D'altra parte, osserva ancora l'Avvocatura, stabilendo l'obbligo del lavoro nei termini suddetti il legislatore penale non avrebbe violato alcuna norma della Costituzione e la mancata attuazione della legge attraverso una conveniente organizzazione del lavoro carcerario, su cui il giudice a quo fonda il dubbio di legittimità delle norme denunziate, evidenzierebbe, se mai, un difetto nell'esecuzione della legge, e non un vizio della stessa.

Evidente, infine, sarebbe l'infondatezza del richiamo all'art. 27 della Costituzione, non vedendosi come l'esistenza di un debito per il rimborso della spesa di mantenimento possa contrastare col principio della umanità della pena.

 

Considerato in diritto

 

1. - La questione di costituzionalità proposta dal Tribunale di Varese ha, anzitutto, per oggetto gli artt. 124, primo comma, 125, secondo, quinto e sesto comma, 126, primo comma, 327, secondo comma, del regolamento per gli istituti di prevenzione e di pena di cui al R.D. 18 giugno 1931, n. 787.

Ma, come esattamente osserva l'Avvocatura dello Stato, la questione é inammissibile in quanto proposta, contrariamente al disposto dell'art. 134 della Costituzione, nei riguardi di un atto non avente veste e forza di legge.
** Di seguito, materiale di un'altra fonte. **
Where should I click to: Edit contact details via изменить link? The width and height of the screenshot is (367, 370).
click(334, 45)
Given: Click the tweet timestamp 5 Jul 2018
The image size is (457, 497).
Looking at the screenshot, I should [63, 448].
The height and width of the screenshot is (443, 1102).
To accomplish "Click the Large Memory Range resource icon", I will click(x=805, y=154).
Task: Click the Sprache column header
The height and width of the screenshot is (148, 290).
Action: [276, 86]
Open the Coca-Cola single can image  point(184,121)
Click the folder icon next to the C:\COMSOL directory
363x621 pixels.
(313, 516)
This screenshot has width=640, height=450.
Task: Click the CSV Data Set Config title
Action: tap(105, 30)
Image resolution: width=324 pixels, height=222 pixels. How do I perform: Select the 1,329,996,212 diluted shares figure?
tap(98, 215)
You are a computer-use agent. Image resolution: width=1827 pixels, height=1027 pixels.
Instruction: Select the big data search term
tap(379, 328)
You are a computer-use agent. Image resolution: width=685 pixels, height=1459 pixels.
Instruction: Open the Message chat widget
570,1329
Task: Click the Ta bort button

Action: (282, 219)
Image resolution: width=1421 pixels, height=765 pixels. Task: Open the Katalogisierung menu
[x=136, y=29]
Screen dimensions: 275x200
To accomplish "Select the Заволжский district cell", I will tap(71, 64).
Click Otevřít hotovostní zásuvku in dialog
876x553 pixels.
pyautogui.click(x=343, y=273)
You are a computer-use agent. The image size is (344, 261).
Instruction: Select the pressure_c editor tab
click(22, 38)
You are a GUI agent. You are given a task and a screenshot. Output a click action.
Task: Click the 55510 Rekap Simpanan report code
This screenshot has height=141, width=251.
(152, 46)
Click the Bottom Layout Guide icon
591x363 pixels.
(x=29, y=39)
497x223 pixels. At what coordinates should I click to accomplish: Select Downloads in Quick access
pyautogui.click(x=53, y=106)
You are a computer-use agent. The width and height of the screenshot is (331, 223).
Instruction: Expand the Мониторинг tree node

Come già questa Corte ha affermato e ribadito, condizione dell'azione diretta a promuovere il giudizio costituzionale é che oggetto della denuncia sia una legge ovvero un decreto legislativo od un decreto legge: mai un regolamento che, per sua natura, é privo di quei caratteri intrinseci ed estrinseci, che possano conferirgli forza di legge.

Tale il regolamento sugli istituti di prevenzione e di pena, emanato, come é detto espressamente nel preambolo, in dipendenza e correlazione con l'art. 1 della legge 31 gennaio 1926, n. 100, autorizzativo del potere regolamentare del Governo e preceduto, come prescritto per atti del genere, dal parere del Consiglio di Stato.

2. - Residua, dopo la dichiarazione di inammissibilità della questione come sopra proposta, l'esame della questione di costituzionalità sollevata con riferimento agli artt. 145 e 213 del Codice penale.

Di questi due articoli, il secondo riguarda il regime cui sono sottoposti gli internati negli stabilimenti destinati alla esecuzione delle misure di sicurezza detentive ed i ricoverati nei manicomi giudiziari: entrambe queste ipotesi sono estranee a quella che ha originato il sorgere della questione da parte dell'ordinanza di rinvio, consistente nel rimborso delle spese di mantenimento in carcere da parte del condannato a pena detentiva.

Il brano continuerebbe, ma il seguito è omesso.